The fashion journalist Alice Pfeiffer had prepared the ground with Le Goût du moche, published by Flammarion in 2021. In it, she defends the idea that bad taste is never just a fault: it can be a statement of position, a way to refuse a dominant aesthetic norm. In an interview with Madmoizelle, she explained that "when we talk about beauty, as if there were only one form of it, we designate something extremely normative, specific to the city, coded bourgeois. But it is something that we can deconstruct, decolonize, in order to understand what interpretation of beauty we are talking about. Because it is a construction that can take several forms.”
The success of these strange glasses is also due to their emotional power. Cedric Mitchell, a glass artist based in Los Angeles, creates for example cups with bright colors, placed on balls encrusted with 24 carats gold. «In a context of uncertainty and disconnection, there is a craze for decoration that stimulates dopamine. People fill their interiors with objects that spark joy, creativity and exchange," he told the New York Times.

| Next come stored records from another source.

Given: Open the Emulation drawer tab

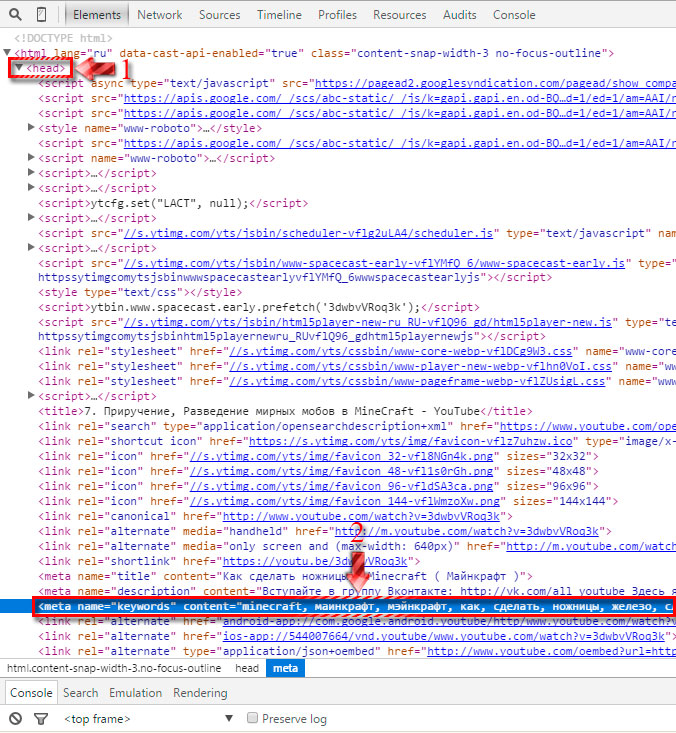Looking at the screenshot, I should click(x=135, y=692).
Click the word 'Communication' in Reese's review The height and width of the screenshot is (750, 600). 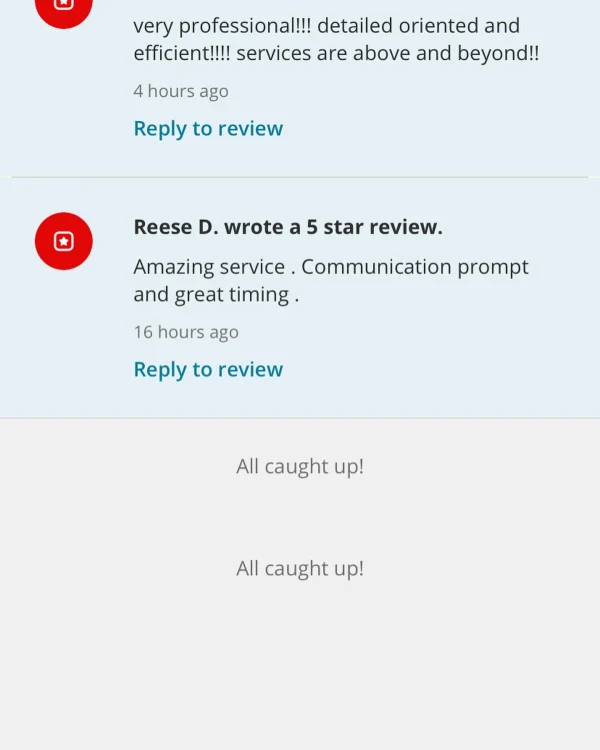(377, 267)
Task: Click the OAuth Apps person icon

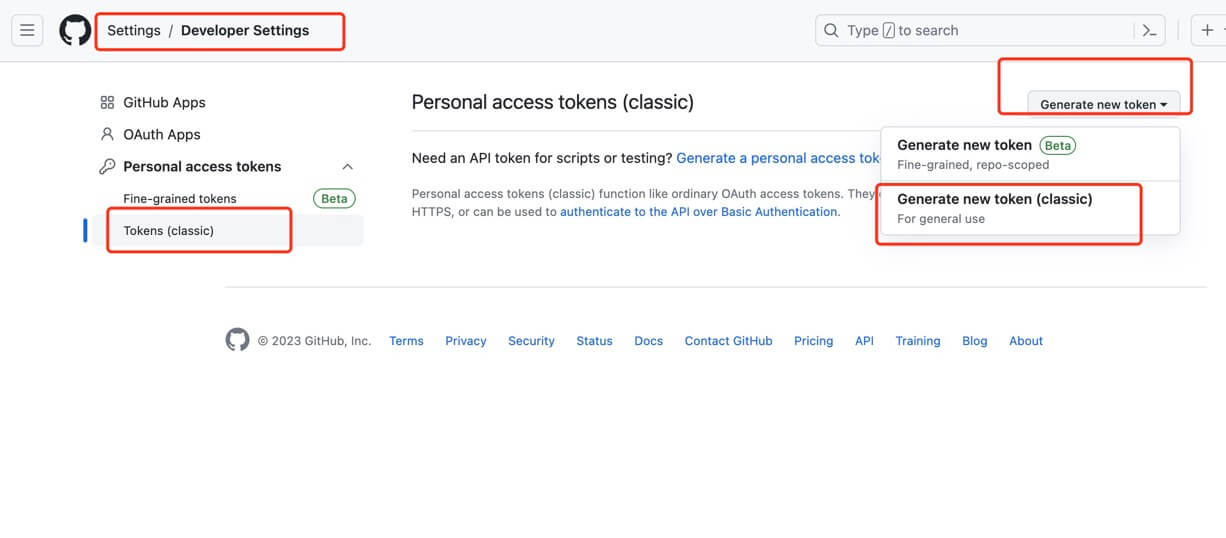Action: [107, 134]
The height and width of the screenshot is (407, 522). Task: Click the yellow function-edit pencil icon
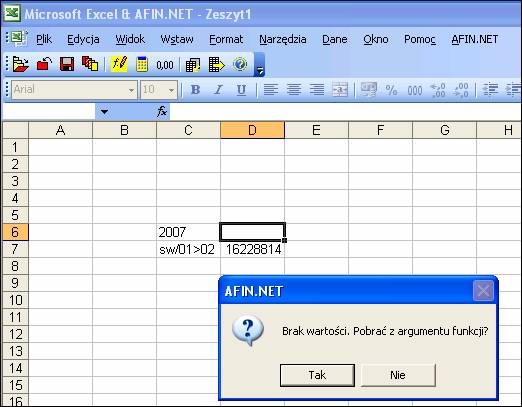(119, 64)
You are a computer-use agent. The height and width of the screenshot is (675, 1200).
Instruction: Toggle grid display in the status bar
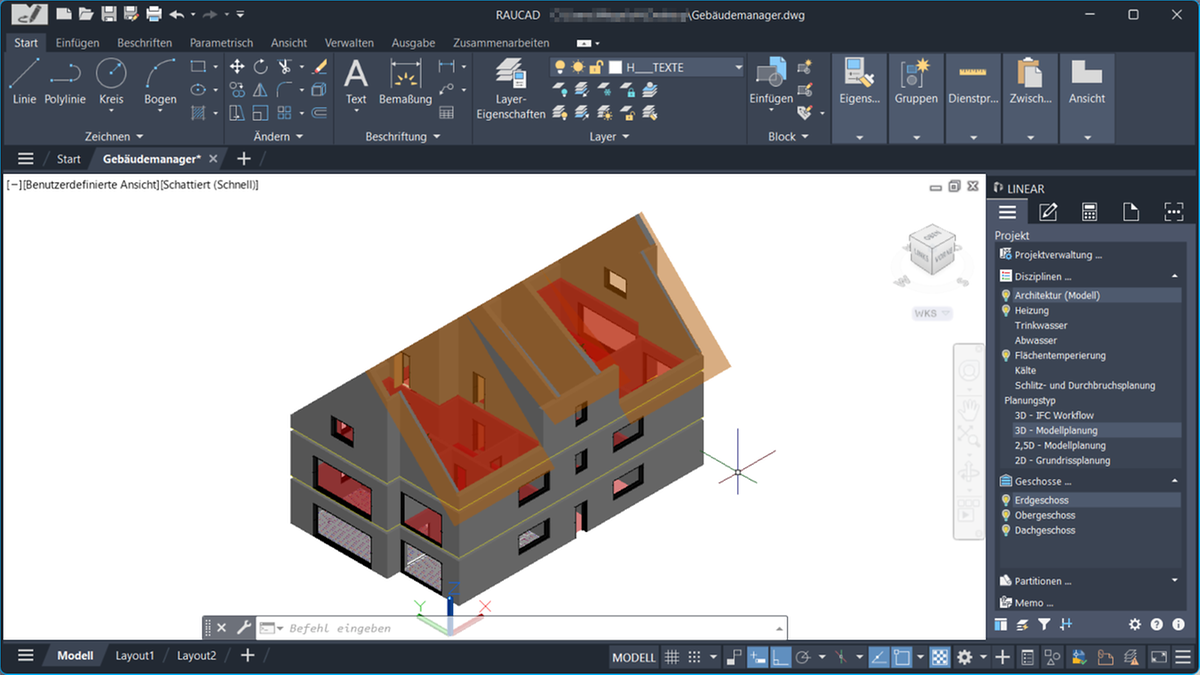(671, 657)
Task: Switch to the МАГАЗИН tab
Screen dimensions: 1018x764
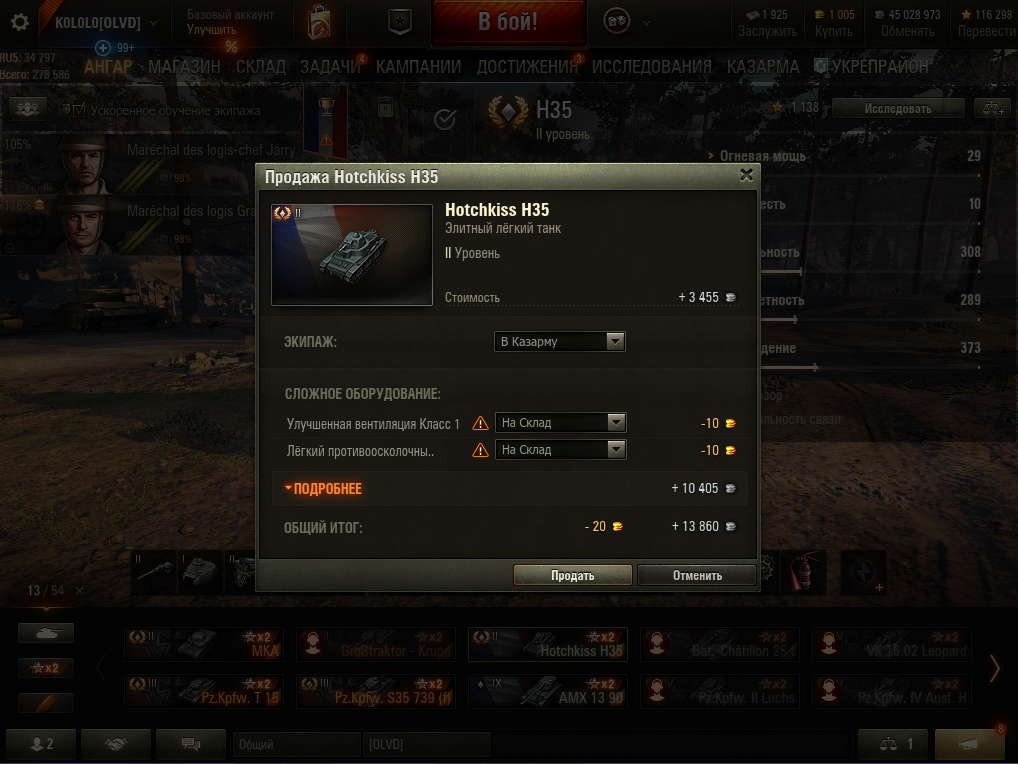Action: pyautogui.click(x=184, y=67)
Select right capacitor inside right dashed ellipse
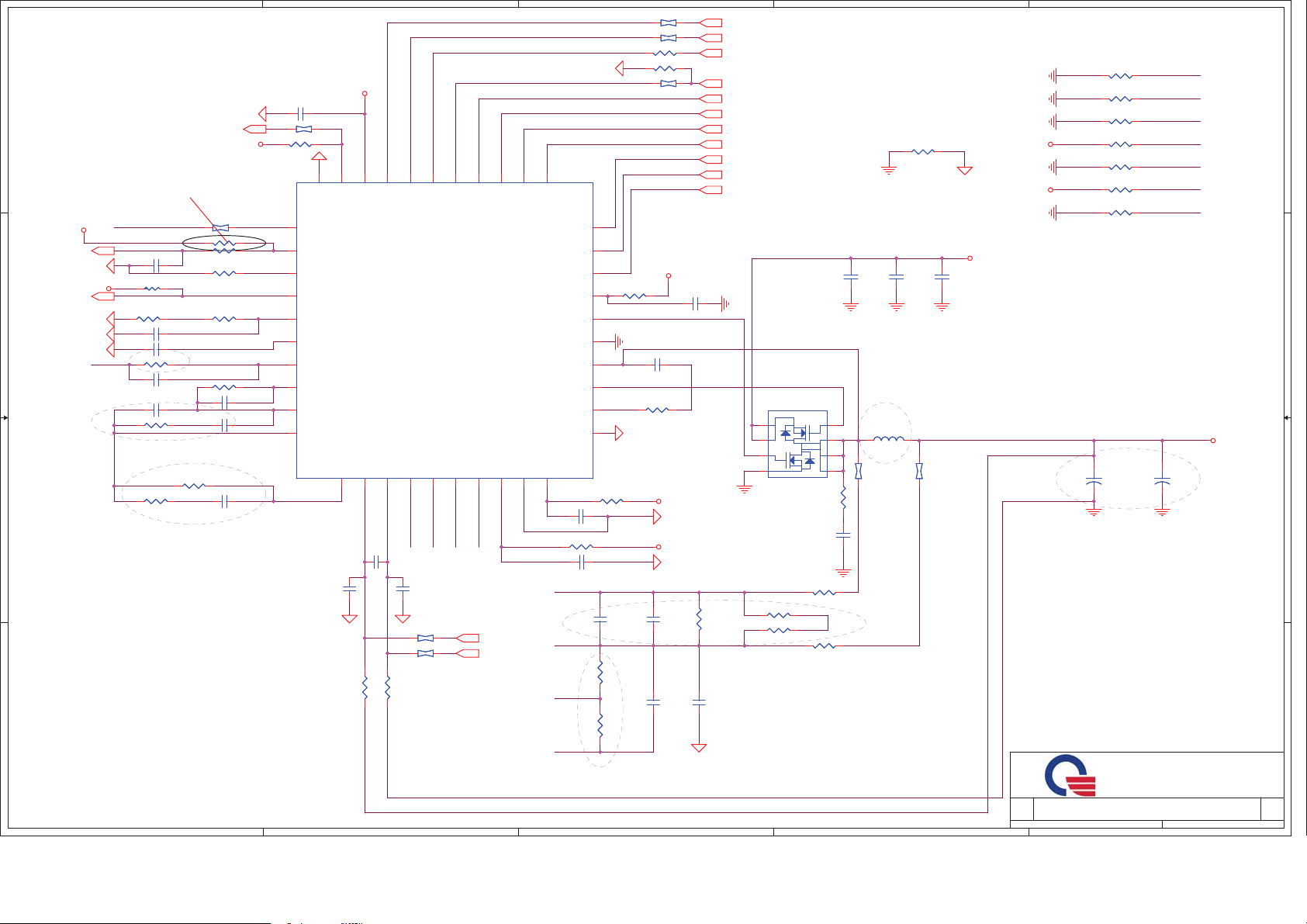This screenshot has height=924, width=1307. (x=1162, y=482)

Finally, these glasses respond to an evolution of uses. While alcohol consumption is declining among some of the younger generations, they are used to give panache to a homemade soda, kombucha, non-alcoholic cocktail or infused water. The ritual remains, even when the wine disappears. The bizarre glass then becomes an accessory of celebration without mandatory drunkenness: a way of saying that the party is as much about the container, the gesture and the staging as what one drinks.